### INFORMATION GIVEN
• • • • • • •

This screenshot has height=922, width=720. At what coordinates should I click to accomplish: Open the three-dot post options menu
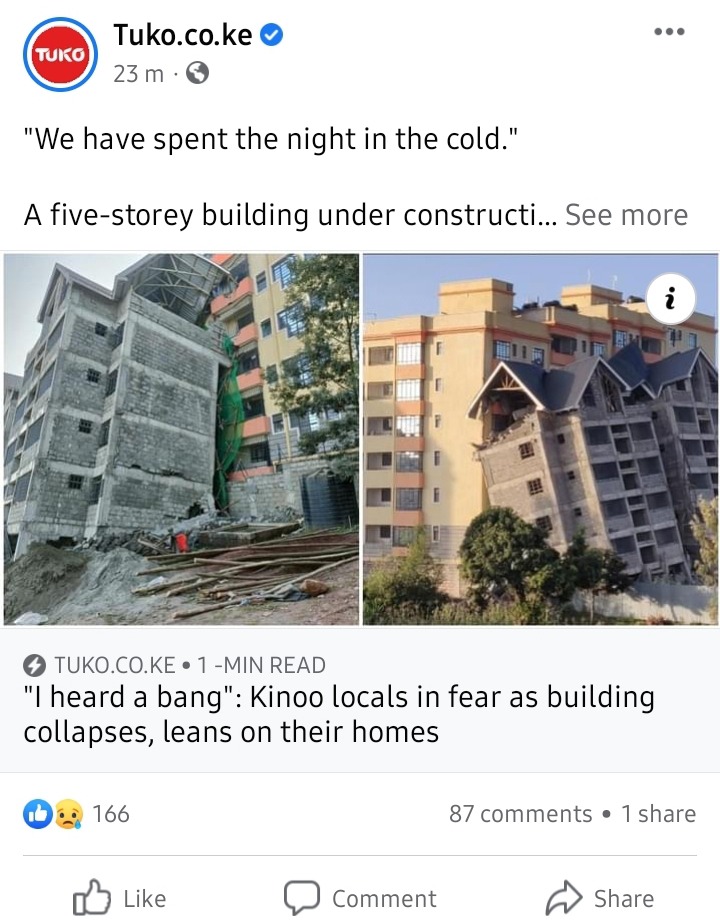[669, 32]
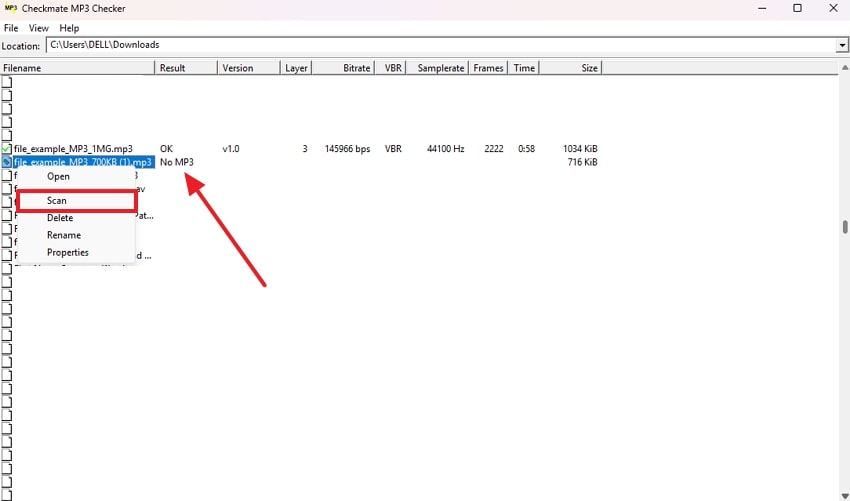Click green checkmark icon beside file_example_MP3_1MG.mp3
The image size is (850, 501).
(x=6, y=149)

• • • • • • •

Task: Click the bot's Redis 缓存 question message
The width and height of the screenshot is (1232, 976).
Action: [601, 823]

• • • • • • •

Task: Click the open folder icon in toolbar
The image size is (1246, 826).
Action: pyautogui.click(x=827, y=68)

• • • • • • •

Determine how many lines of the material hold "Task", and respond with that number only.

2